▶ **WHAT NEEDS TO BE DONE**:
Where a line of the data below has the string "each", copy that line.

▶ **SOURCE MATERIAL**:
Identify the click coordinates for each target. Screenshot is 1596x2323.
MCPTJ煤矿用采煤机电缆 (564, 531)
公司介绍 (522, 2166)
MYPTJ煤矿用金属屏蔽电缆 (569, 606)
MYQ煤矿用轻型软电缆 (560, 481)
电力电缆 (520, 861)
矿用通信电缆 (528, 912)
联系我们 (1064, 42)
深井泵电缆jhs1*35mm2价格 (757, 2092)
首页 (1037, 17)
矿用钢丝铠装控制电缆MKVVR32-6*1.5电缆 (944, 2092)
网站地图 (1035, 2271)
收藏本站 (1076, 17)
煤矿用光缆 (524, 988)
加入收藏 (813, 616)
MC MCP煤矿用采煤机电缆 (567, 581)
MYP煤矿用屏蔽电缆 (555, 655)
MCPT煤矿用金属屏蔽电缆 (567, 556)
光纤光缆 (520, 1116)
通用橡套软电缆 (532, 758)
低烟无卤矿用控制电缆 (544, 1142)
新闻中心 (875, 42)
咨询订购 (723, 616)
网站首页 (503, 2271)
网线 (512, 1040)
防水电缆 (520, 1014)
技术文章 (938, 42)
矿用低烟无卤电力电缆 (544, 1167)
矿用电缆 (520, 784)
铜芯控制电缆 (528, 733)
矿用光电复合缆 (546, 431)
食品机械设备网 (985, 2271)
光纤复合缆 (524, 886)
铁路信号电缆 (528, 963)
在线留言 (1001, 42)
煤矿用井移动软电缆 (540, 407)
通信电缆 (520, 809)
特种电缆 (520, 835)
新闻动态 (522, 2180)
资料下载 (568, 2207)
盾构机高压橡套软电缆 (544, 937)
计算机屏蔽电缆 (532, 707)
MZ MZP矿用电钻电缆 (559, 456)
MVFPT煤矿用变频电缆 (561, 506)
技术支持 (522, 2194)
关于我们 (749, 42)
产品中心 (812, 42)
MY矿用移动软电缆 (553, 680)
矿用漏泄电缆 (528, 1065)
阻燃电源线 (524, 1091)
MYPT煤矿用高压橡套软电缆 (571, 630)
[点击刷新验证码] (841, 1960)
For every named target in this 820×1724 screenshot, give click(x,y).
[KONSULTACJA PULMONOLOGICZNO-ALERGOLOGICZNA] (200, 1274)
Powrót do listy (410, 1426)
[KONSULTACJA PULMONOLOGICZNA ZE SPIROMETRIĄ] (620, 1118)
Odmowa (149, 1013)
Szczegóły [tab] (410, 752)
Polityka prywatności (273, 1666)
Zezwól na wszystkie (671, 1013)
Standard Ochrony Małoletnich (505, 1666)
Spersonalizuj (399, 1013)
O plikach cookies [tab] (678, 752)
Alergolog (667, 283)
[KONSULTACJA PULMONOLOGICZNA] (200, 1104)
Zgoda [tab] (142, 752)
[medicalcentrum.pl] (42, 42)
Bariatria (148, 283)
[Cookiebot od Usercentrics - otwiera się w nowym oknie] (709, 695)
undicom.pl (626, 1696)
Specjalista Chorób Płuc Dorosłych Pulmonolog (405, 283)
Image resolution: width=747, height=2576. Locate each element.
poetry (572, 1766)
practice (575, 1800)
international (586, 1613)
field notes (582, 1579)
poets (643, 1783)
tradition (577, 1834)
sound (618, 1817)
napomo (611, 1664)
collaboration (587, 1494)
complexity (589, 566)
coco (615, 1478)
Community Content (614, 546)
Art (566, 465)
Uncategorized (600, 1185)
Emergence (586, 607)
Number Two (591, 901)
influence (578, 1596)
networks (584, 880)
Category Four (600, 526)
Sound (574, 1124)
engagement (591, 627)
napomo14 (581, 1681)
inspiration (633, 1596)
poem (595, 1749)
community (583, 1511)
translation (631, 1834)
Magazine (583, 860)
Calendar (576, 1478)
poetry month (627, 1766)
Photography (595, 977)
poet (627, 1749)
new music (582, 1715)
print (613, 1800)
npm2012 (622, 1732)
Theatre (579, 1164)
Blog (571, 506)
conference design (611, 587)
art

▶ **EXERCISE RESPONSE**:
Identify the click coordinates for each target. Screenshot is 1596x2323.
Image resolution: width=747, height=2576. Locate each element.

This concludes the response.